Quantitative mass spectrometry of TATA binding protein-containing complexes and subunit phosphorylations during the cell cycle

Wwm Pim Pijnappel; Annemieke Kolkman; Marijke Pa Baltissen; Albert Jr Heck; Ht Marc Timmers

doi:10.1186/1477-5956-7-46

Quantitative mass spectrometry of TATA binding protein-containing complexes and subunit phosphorylations during the cell cycle

Proteome Sci. 2009 Dec 24:7:46. doi: 10.1186/1477-5956-7-46.

Authors

Wwm Pim Pijnappel^#¹, Annemieke Kolkman^#², Marijke Pa Baltissen¹, Albert Jr Heck², Ht Marc Timmers¹

Affiliations

¹ Netherlands Proteomics Centre, Department of Physiological Chemistry, University Medical Center Utrecht, Universiteitsweg 100, 3584 CG Utrecht, the Netherlands.
² Netherlands Proteomics Centre, Biomolecular Mass Spectrometry and Proteomics Group, Bijvoet Center for Biomolecular Research and Utrecht Institute for Pharmaceutical Sciences, Utrecht University, Faculty of Science, Padualaan 8, 3584 CH Utrecht, the Netherlands.

^# Contributed equally.

Abstract

Background: Progression through the cell cycle is accompanied by tightly controlled regulation of transcription. On one hand, a subset of genes is expressed in a cell cycle-dependent manner. On the other hand, a general inhibition of transcription occurs during mitosis. Genetic and genome-wide studies suggest cell cycle regulation at the level of transcription initiation by protein complexes containing the common DNA-binding subunit TATA binding protein (TBP). TBP is a key player in regulating transcription by all three nuclear RNA polymerases. It forms at least four distinct protein complexes with TBP-associated factors (TAFs): SL1, B-TFIID, TFIID, and TFIIIB. Some TAFs are known to remain associated with TBP during the cell cycle. Here we analyze all TAFs and their phosphorylation status during the cell cycle using a quantitative mass spectrometry approach.

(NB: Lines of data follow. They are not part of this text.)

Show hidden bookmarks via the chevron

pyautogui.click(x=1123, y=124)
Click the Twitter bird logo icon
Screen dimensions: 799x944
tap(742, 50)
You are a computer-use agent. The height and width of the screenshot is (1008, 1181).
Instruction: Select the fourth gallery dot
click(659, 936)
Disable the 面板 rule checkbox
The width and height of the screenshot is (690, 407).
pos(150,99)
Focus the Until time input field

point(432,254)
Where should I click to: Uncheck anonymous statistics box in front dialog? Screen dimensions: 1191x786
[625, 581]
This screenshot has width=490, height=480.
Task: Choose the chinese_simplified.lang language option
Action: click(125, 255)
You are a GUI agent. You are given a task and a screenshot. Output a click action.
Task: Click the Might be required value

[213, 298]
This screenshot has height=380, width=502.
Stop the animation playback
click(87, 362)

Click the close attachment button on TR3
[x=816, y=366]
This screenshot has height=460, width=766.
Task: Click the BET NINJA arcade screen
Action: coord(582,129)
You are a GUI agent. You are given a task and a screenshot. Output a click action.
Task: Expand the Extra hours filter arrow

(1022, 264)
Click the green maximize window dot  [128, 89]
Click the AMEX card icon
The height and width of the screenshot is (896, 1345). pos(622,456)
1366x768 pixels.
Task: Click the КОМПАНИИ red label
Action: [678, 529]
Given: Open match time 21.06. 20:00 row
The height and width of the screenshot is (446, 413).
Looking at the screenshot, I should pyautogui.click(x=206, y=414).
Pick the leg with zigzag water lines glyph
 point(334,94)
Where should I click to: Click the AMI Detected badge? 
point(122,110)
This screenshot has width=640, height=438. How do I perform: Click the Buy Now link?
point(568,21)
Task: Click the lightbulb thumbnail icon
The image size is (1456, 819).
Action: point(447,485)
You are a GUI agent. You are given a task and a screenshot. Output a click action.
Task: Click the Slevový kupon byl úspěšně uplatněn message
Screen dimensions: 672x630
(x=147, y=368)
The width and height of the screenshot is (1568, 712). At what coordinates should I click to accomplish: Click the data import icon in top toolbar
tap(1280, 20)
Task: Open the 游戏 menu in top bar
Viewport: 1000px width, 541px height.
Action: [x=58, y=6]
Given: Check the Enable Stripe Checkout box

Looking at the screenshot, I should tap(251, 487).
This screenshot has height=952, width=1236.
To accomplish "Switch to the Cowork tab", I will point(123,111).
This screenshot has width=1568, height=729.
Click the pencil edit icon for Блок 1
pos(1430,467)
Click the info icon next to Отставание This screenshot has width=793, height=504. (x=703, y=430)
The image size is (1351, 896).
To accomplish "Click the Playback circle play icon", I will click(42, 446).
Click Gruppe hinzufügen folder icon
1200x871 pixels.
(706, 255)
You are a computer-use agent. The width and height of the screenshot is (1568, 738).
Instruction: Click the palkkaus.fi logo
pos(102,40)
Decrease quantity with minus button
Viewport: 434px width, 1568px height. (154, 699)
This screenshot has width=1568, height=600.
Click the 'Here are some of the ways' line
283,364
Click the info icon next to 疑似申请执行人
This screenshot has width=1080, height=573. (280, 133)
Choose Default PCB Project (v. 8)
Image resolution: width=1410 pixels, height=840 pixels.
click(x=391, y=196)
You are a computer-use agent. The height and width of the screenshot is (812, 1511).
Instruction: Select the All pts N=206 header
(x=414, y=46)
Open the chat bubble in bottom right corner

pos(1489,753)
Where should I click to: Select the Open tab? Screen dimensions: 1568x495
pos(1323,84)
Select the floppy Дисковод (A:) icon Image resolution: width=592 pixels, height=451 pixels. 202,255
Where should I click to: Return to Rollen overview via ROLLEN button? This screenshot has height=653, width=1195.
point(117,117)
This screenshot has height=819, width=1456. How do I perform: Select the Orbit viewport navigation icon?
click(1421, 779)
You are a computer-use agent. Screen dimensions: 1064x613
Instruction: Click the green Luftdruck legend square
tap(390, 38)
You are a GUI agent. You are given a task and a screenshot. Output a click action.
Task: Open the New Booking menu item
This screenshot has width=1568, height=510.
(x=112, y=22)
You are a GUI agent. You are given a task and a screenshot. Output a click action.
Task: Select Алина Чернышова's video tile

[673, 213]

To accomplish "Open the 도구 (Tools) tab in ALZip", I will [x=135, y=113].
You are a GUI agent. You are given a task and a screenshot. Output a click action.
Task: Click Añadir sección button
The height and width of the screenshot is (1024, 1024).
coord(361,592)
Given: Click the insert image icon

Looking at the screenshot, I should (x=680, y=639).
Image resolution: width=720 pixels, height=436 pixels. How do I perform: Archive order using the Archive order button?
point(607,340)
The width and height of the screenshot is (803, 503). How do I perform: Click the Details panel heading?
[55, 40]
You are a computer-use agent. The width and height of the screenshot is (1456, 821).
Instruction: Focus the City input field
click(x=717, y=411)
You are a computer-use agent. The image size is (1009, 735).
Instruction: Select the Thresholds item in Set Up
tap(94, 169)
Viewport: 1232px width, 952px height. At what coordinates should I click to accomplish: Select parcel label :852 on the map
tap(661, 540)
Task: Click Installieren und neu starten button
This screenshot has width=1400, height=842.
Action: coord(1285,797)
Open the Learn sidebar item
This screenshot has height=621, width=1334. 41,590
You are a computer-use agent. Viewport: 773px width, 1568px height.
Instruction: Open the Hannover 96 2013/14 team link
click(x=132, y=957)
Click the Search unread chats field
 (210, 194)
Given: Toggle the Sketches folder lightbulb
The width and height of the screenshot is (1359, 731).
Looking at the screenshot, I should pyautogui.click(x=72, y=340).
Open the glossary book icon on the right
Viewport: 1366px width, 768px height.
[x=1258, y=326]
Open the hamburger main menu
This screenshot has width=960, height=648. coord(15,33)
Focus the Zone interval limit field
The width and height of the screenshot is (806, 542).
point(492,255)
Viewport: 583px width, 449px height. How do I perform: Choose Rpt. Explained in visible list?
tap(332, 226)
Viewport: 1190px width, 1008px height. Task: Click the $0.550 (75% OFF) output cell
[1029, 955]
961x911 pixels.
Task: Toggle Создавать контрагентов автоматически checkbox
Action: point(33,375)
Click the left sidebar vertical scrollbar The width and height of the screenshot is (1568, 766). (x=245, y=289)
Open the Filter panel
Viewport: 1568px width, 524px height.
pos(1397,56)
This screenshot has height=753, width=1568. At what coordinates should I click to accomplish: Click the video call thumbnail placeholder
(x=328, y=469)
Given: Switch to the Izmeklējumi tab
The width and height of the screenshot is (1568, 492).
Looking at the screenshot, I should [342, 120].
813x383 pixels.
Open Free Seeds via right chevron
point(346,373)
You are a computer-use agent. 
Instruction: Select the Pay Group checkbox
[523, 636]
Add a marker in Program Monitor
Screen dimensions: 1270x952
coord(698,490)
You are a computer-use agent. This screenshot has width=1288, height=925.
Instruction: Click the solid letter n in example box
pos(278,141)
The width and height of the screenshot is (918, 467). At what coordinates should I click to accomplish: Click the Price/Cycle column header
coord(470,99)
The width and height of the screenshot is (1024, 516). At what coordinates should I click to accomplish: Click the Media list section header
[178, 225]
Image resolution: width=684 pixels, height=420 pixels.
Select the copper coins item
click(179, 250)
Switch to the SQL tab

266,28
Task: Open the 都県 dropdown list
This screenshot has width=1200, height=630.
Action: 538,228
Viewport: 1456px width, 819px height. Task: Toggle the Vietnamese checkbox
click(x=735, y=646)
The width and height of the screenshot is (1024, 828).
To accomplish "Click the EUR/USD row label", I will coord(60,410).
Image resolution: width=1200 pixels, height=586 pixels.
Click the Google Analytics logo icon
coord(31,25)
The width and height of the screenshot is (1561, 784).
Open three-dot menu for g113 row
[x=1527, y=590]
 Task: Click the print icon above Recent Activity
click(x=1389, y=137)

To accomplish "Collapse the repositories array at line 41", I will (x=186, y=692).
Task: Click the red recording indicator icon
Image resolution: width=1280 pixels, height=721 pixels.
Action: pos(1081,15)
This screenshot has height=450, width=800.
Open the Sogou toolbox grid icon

Results: TBP protein complexes present in human cells at the G2/M and G1/S transitions were analyzed by combining affinity purification with quantitative mass spectrometry using stable isotope labeling with amino acids in cell culture (SILAC). Phosphorylations were mapped and quantified after enrichment of tryptic peptides by titanium dioxide. This revealed that subunit stoichiometries of TBP complexes remained intact, but their relative abundances in nuclear extracts changed during the cell cycle. Several novel phosphorylations were detected on subunits of the TBP complexes TFIID and SL1. G2/M-specific phosphorylations were detected on TAF1, TAF4, TAF7, and TAFI41/TAF1D, and G1/S-specific dephosphorylations were detected on TAF3. Many phosphorylated residues were evolutionary conserved from human to zebrafish and/or drosophila, and were present in conserved regions suggesting important regulatory functions.

Conclusions: This study provides the first quantitative proteomic analysis of human TBP containing protein complexes at the G2/M and G1/S transitions, and identifies new cell cycle-dependent phosphorylations on TAFs present in their protein complex. We speculate that phosphorylation of complex-specific subunits may be involved in regulating the activities of TBP protein complexes during the cell cycle.